Plan for Life risk statistics for December 2019 showed that total risk market inflows were down 4.2 per cent last year, declining from $16.4 billion to $15.7 billion. Inflows into the lump sum market fell 1.4 per cent across the board, with what the research firm described as “mixed company level results”.
Both ClearView and MLC reported positive growth of 5.2 per cent and 2.5 per cent respectively in the lump sum submarket. TAL also recorded 0.5 per cent growth in this category, while all other insurers reported negative growth.
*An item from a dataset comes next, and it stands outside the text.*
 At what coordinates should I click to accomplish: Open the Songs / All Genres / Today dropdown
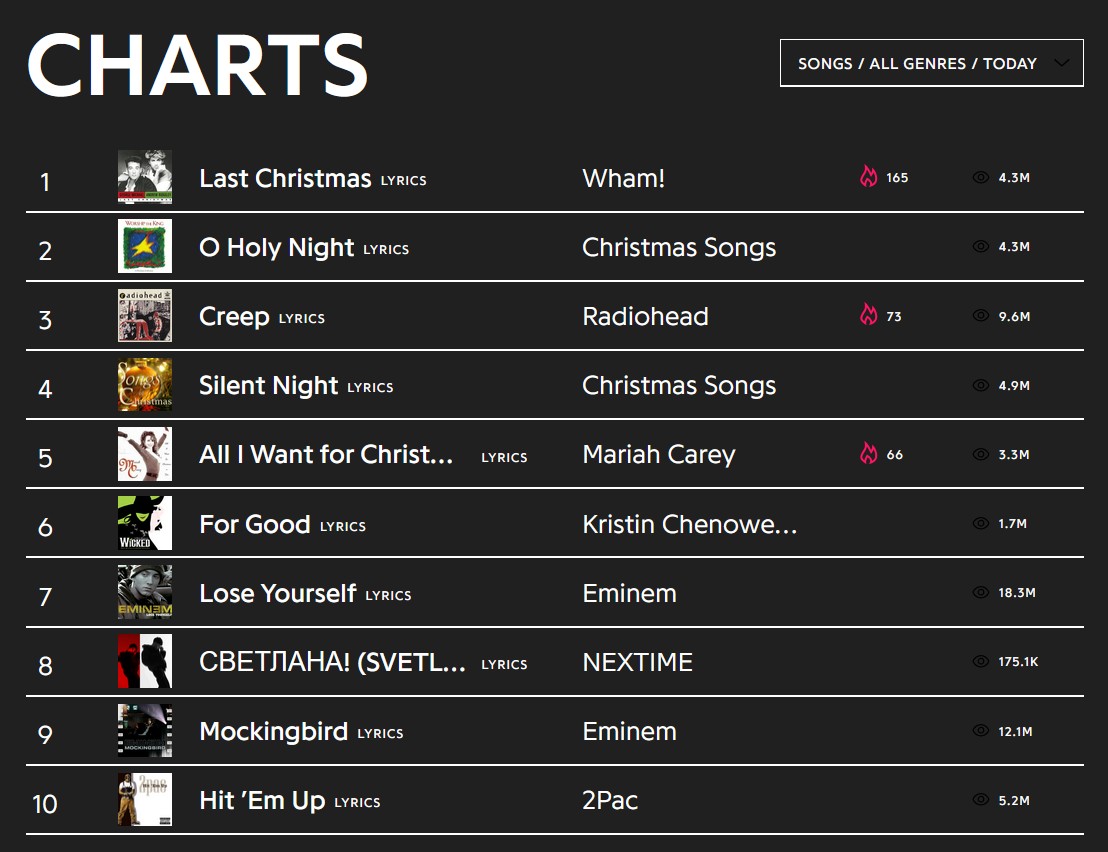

Risk income inflows grew slightly by 0.3 per cent across the industry, with ClearView again leading the market with 15.1 per cent growth, and MLC and Zurich also recording positive growth of 4.8 per cent and 2 per cent respectively. Similarly to the lump sum category, TAL recorded 0.5 per cent growth in income inflows, while the majority of other insurers went backwards.
Group risk premium inflows fell 9.3 per cent as a result of the government’s Protecting Your Super legislation which came into force in July 2019, although a number of insurers recorded positive growth due to incoming super fund mandates. TAL saw 39.5 per cent positive growth in this category while MetLife recorded 6.1 per cent.